[Stored records]
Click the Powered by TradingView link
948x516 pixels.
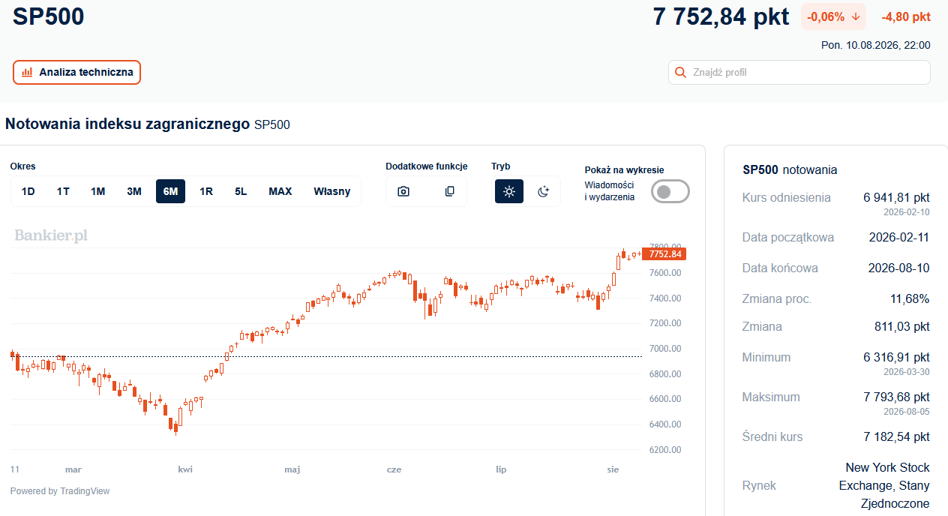click(60, 491)
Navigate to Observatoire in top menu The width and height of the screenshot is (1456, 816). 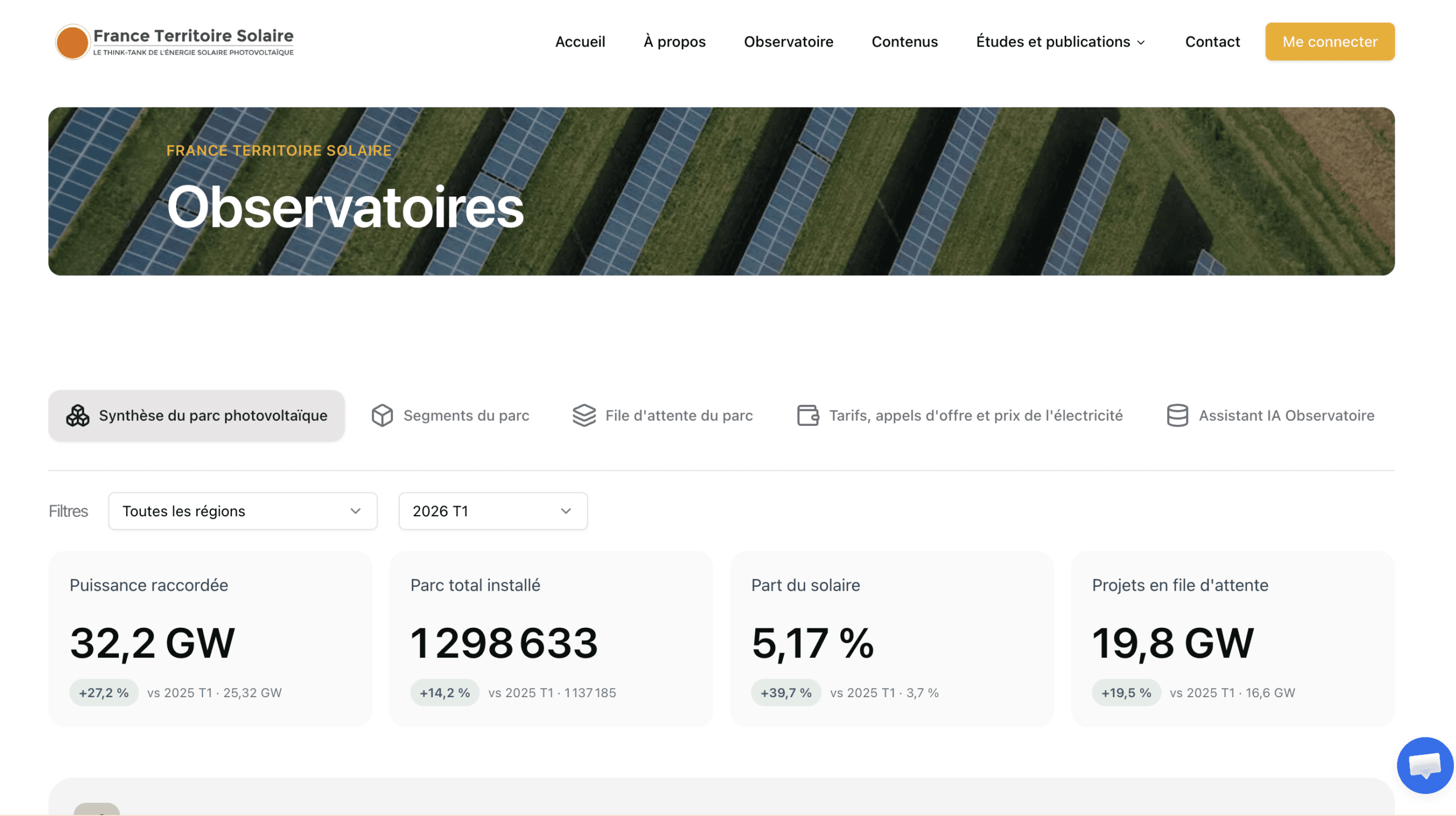coord(788,42)
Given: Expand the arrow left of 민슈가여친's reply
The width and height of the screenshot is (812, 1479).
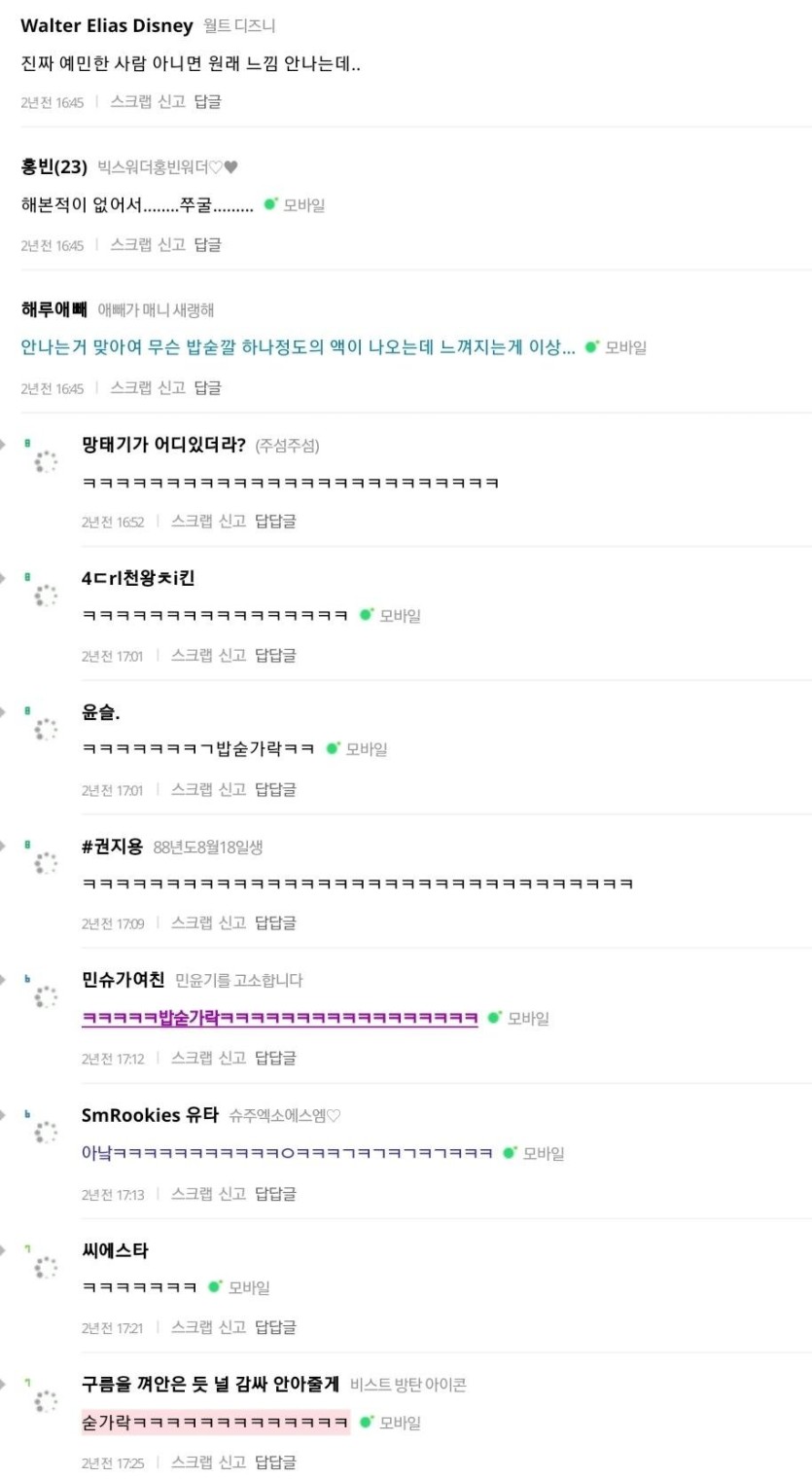Looking at the screenshot, I should tap(3, 980).
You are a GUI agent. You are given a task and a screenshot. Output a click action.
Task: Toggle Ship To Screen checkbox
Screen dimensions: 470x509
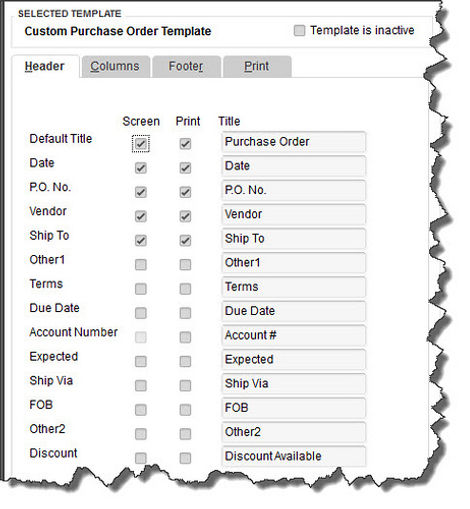(x=141, y=240)
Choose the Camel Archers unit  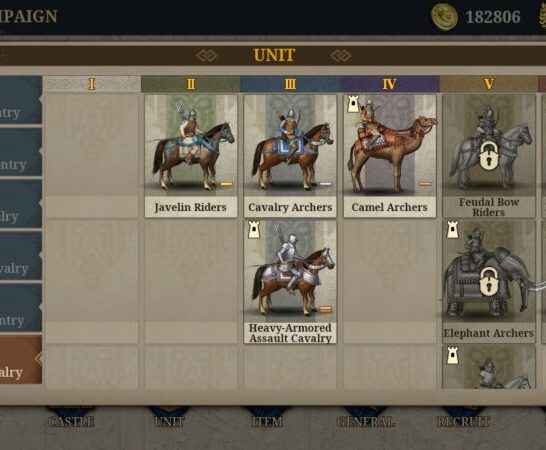(390, 156)
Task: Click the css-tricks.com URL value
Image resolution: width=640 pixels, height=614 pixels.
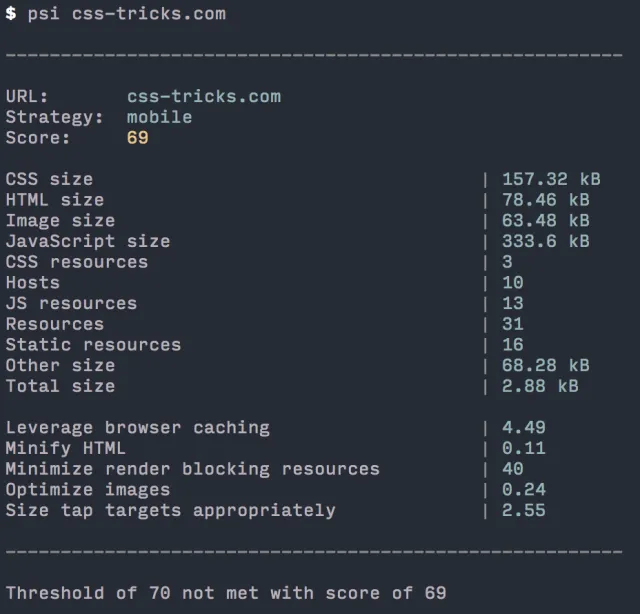Action: pos(204,97)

### What to work on:
Transcribe exactly the span of lines from the line holding "Task: Click the css-tricks.com URL value" through the last line above, both included. Pictures stay out.

### Response:
Task: Click the css-tricks.com URL value
Image resolution: width=640 pixels, height=614 pixels.
Action: pos(204,97)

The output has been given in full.